Cevap :
Günümüz kent koşullarında yoğun iş telaşı, stres, çoluk-çocuk ve geçim derdiyle uğraşırken bazı değerlerimizi hızla kaybettiğimizin farkında mıyız?
Zaman zaman eski mahallemizi, oradaki dostluğu, annelerimiz defalarca çağırana kadar oynadığımız oyunları özlemiyor muyuz?
Çocukluğunda sokakta oynadığı oyunları hatırlayınca mutlu olmayanımız var mıdır? Ne zaman oyun söz konusu olsa biz büyükler "Nerede bizim çocukluğumuzdaki oyunlar!" der, anlatmaya başlarız ya.

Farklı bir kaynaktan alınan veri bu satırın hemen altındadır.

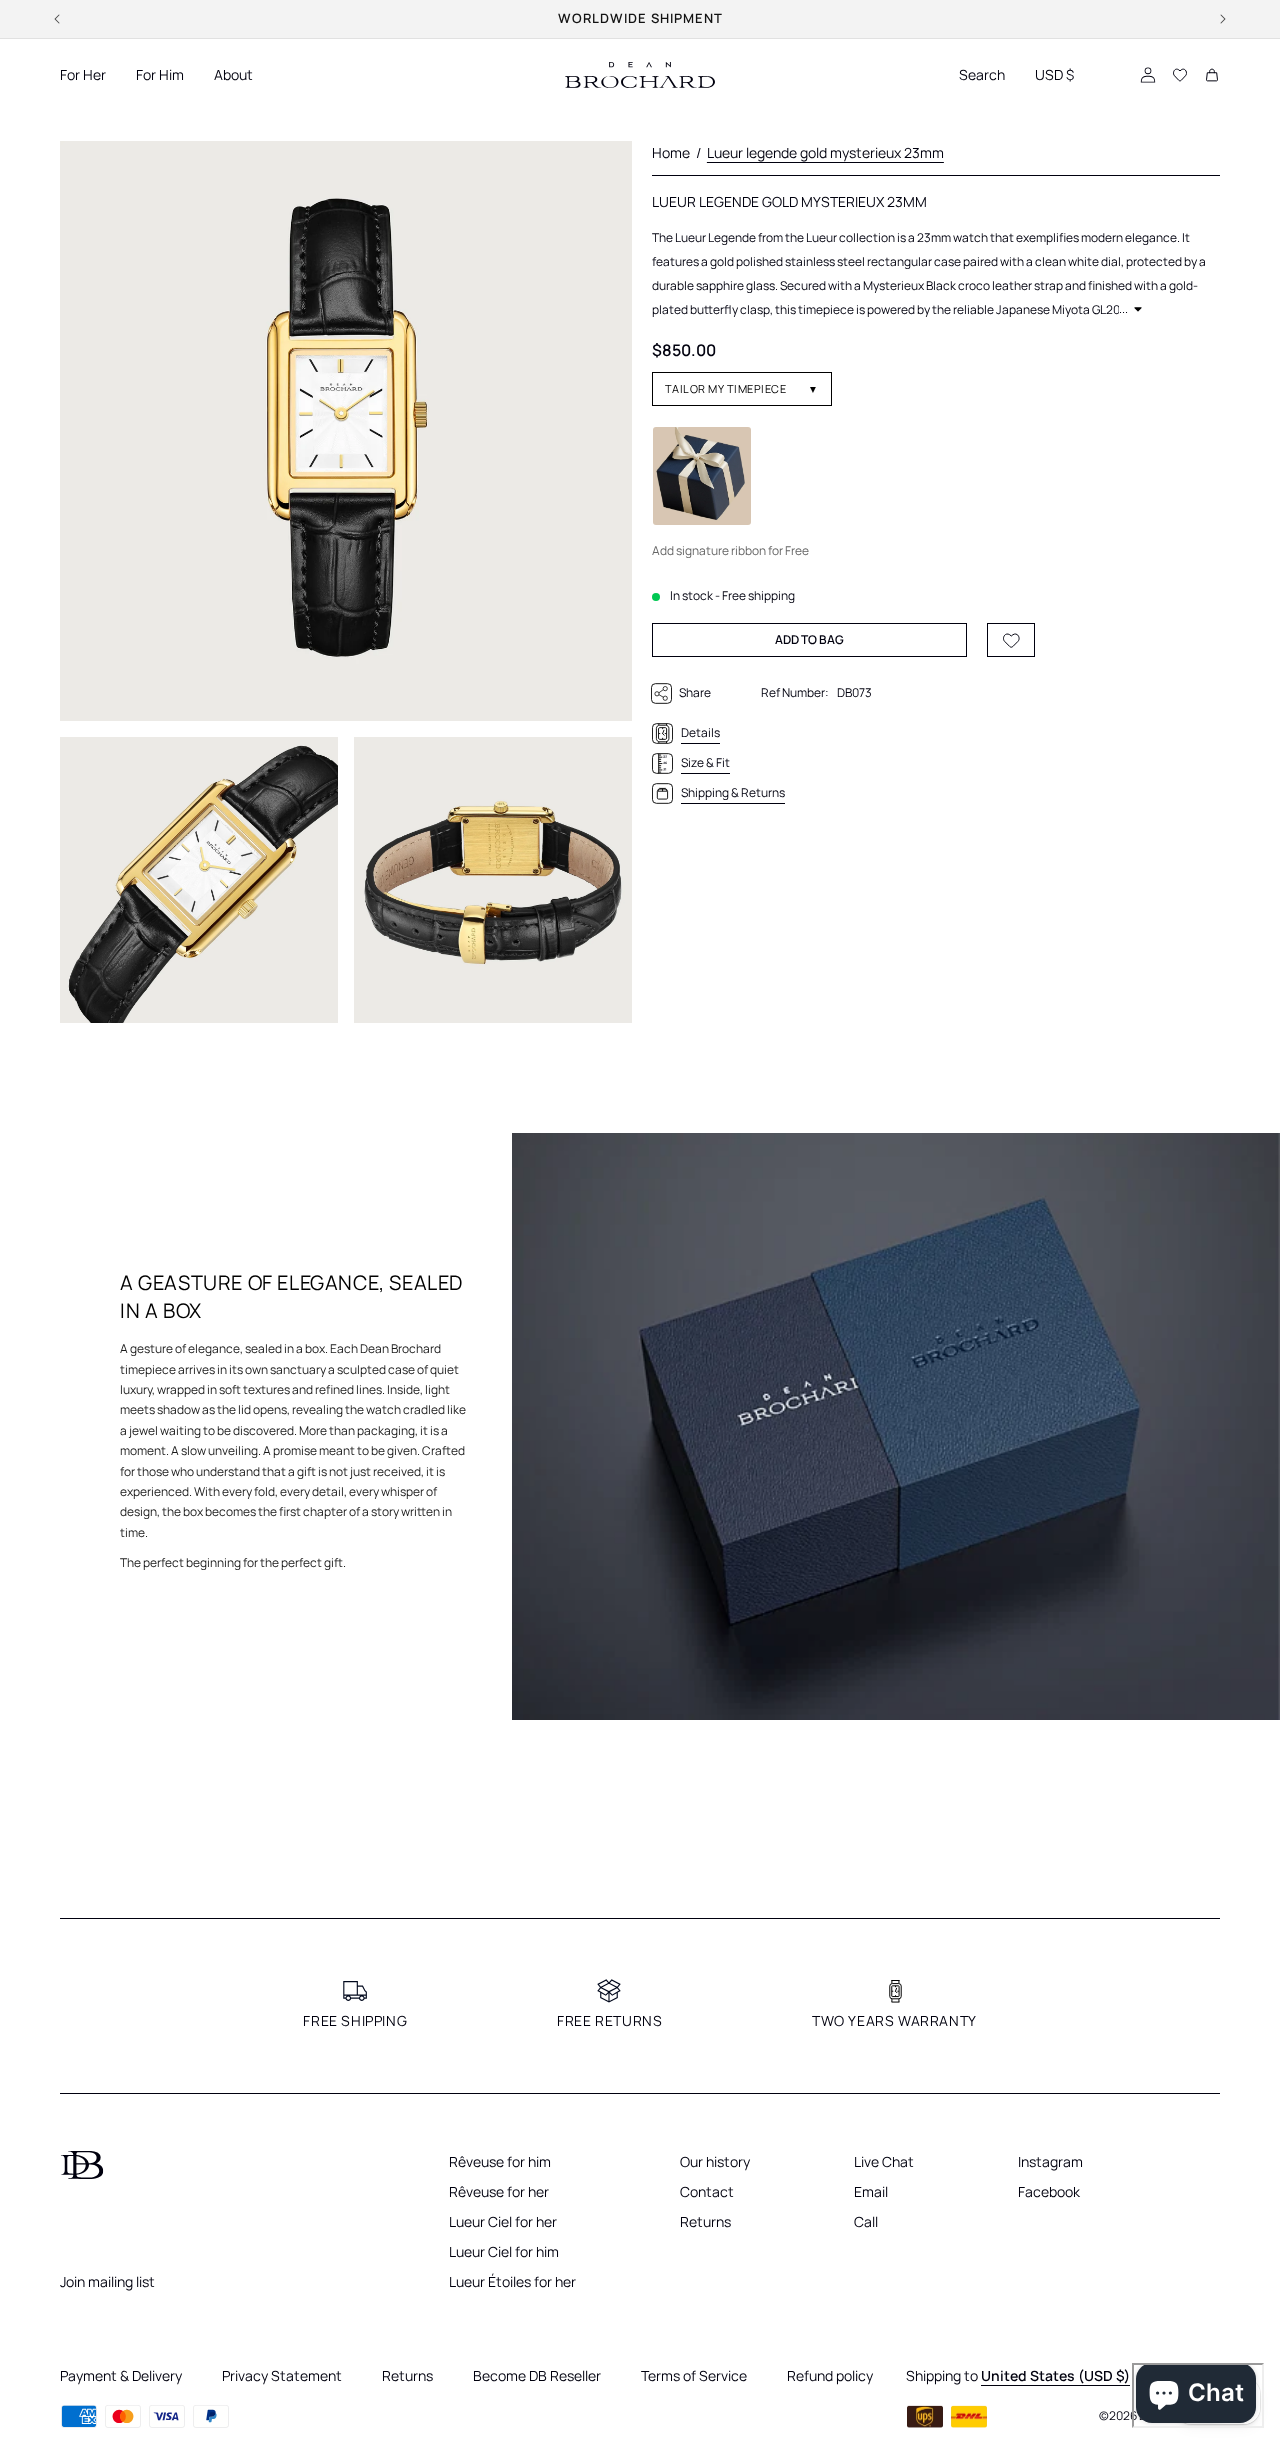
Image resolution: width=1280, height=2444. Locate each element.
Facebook (1049, 2191)
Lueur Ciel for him (504, 2251)
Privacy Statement (282, 2375)
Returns (705, 2221)
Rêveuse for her (499, 2191)
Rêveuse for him (500, 2161)
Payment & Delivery (121, 2375)
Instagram (1050, 2161)
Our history (715, 2161)
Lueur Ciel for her (503, 2221)
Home (671, 152)
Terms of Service (694, 2375)
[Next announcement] (1223, 19)
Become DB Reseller (537, 2375)
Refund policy (830, 2375)
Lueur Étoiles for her (512, 2281)
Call (866, 2221)
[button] (83, 75)
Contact (707, 2191)
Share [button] (695, 692)
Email (871, 2191)
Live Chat (884, 2161)
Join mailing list (107, 2281)
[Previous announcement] (57, 19)
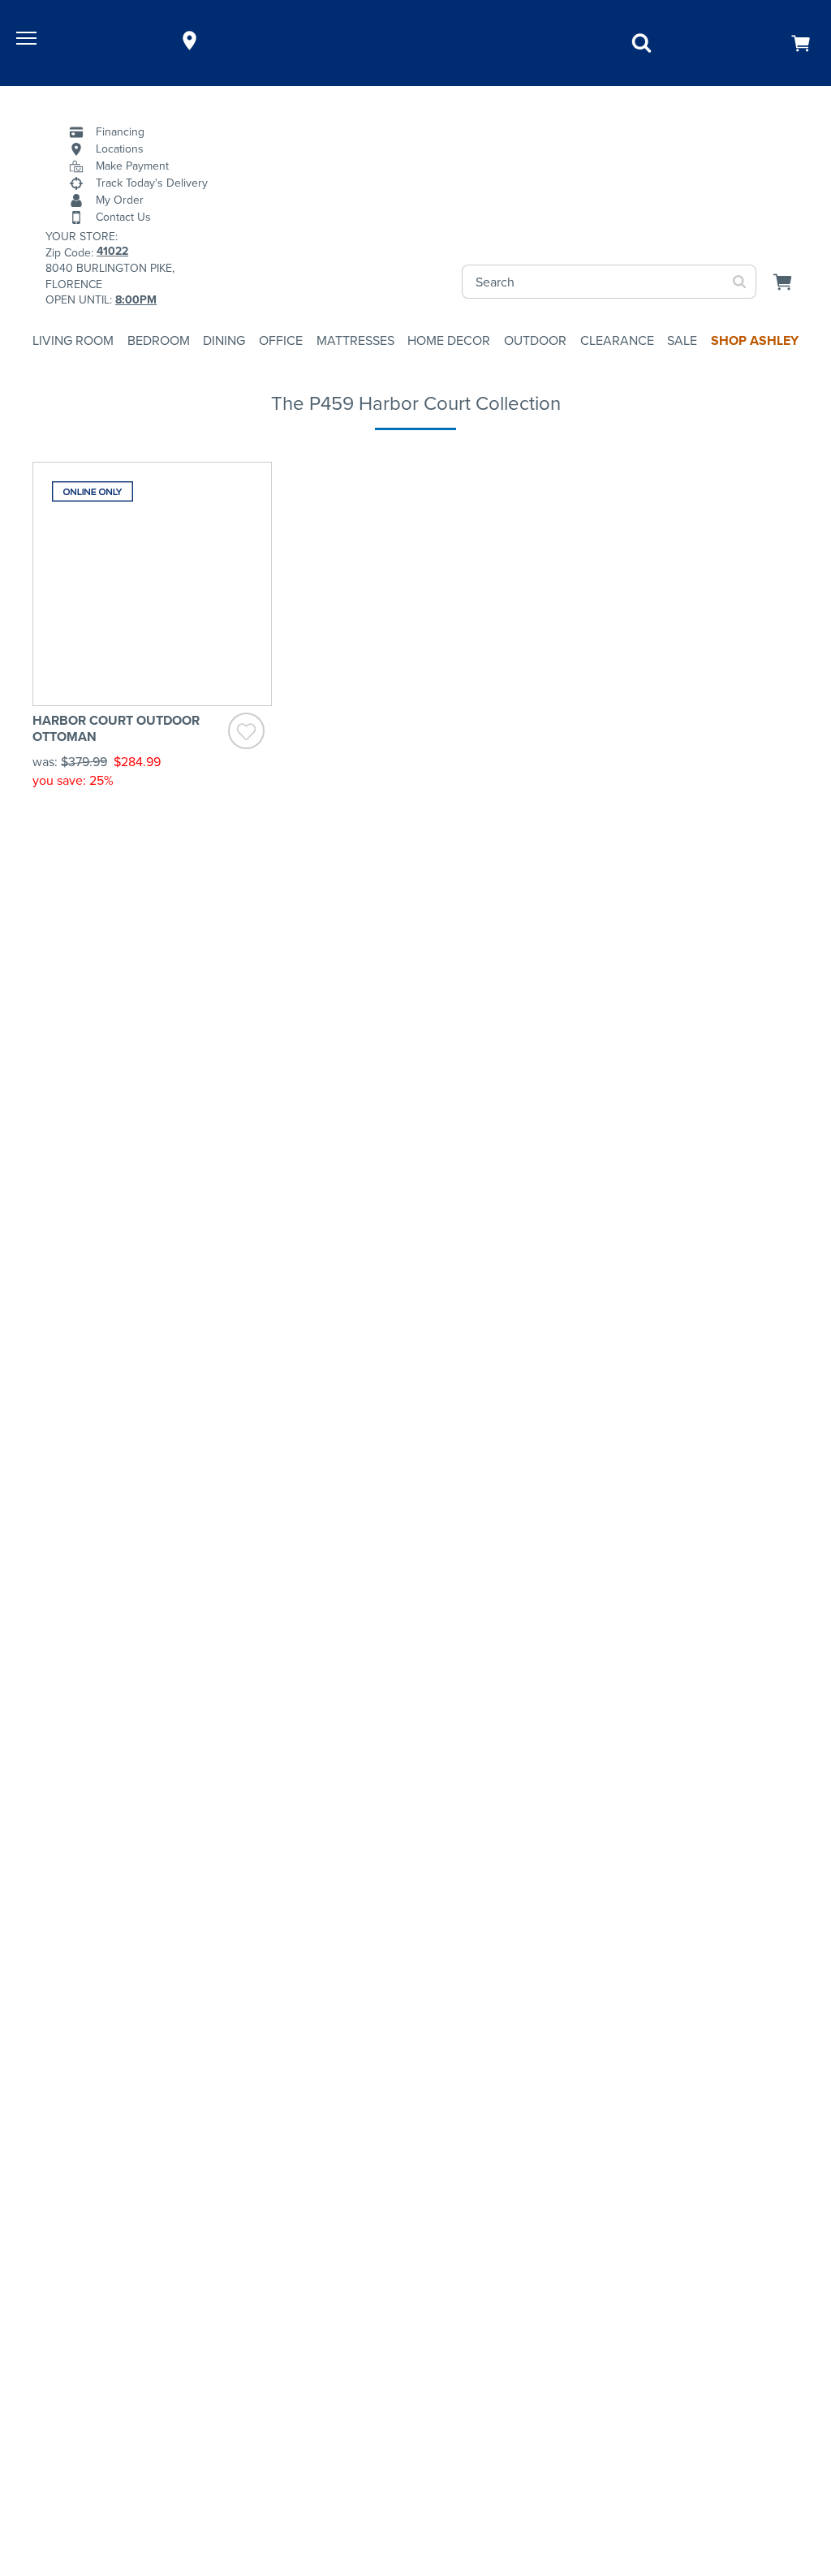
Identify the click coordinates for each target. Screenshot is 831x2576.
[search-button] (739, 282)
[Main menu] (28, 40)
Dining (224, 340)
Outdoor (535, 340)
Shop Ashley (755, 340)
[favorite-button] (246, 733)
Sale (682, 340)
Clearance (617, 340)
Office (281, 340)
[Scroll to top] (802, 2474)
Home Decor (448, 340)
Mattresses (355, 340)
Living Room (73, 340)
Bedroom (158, 340)
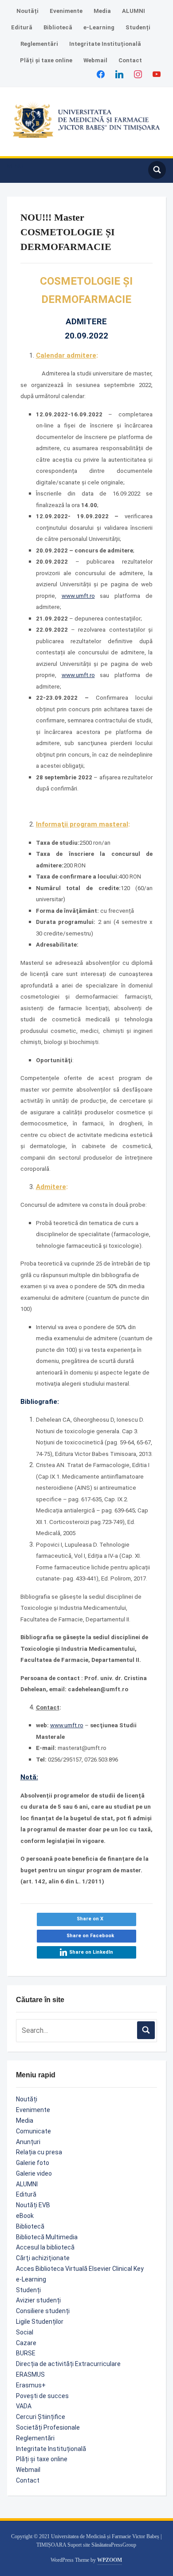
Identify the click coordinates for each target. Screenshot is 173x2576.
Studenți (138, 27)
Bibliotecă (57, 27)
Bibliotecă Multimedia (47, 2237)
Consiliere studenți (43, 2310)
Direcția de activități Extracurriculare (68, 2363)
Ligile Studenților (39, 2321)
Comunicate (33, 2131)
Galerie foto (32, 2162)
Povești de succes (42, 2395)
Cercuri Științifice (40, 2416)
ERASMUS (30, 2374)
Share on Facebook (90, 1936)
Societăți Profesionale (48, 2427)
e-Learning (98, 27)
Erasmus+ (31, 2385)
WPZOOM (109, 2560)
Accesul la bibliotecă (45, 2247)
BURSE (25, 2353)
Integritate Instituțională (105, 43)
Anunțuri (28, 2141)
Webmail (95, 60)
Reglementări (39, 43)
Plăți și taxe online (46, 60)
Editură (21, 27)
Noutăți (27, 11)
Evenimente (66, 11)
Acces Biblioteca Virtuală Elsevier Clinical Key (80, 2268)
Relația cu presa (39, 2152)
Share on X (90, 1919)
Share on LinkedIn (91, 1952)
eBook (25, 2215)
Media (102, 11)
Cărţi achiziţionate (43, 2258)
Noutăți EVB (33, 2205)
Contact (130, 60)
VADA (23, 2406)
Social (24, 2332)
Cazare (26, 2342)
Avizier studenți (38, 2300)
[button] (15, 166)
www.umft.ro (78, 596)
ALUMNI (133, 11)
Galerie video (34, 2173)
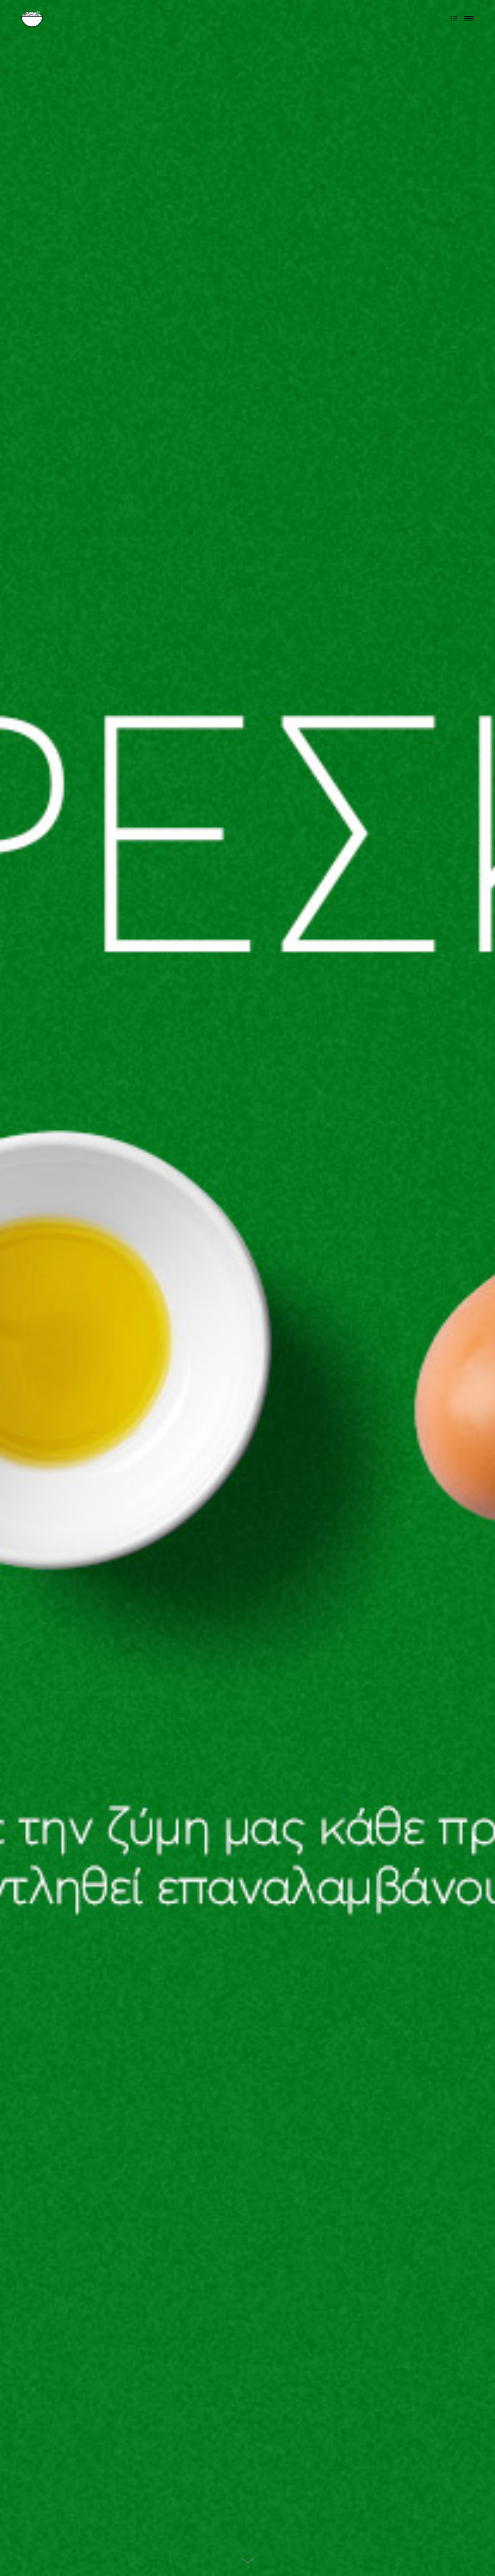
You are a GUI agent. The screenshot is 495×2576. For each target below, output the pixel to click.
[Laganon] (32, 17)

Peki, şimdiki çocuklar bu oyunların hangilerini oynuyor? Hatta bırakın oynamayı, hangilerini biliyor? Zihinsel, bedensel gelişimi sağlayan, iletişimi öğreten, paylaşımı geliştiren eski oyunlarımız yaşam tarzımızın teknolojiye yenik düşmesi sonucunda sönmeye yüz tutarak kayboluyor.
Çocukluğumuzdaki oyunlar, işbirliğini, paylaşmayı, uyumu öğretirdi. Her şeyden önemlisi mutluluk getirirdi. Oysaki şimdiki oyunlar artık daha bireysel, bencil ve ruhsuz.
Bilgisayarda oyun oynayan veya televizyondan gözlerini ayırmayan çocuğumuza baktığımızda “Nasıl kurtarırım?” düşüncesi hepimizde yok mu?
İnternet, atari ve plastik oyuncaklarla vakit geçiren çocukların a-sosyal kişilik kazandığına şahit oluyoruzdur hepimiz.
Elimizde ekmek arası salça ile oyun alanlarımıza koşarken, kalbimizdeki heyecanı, titreşimi hangi bilgisayar verebilir ki?
Bu girizgahtan sonra soralım.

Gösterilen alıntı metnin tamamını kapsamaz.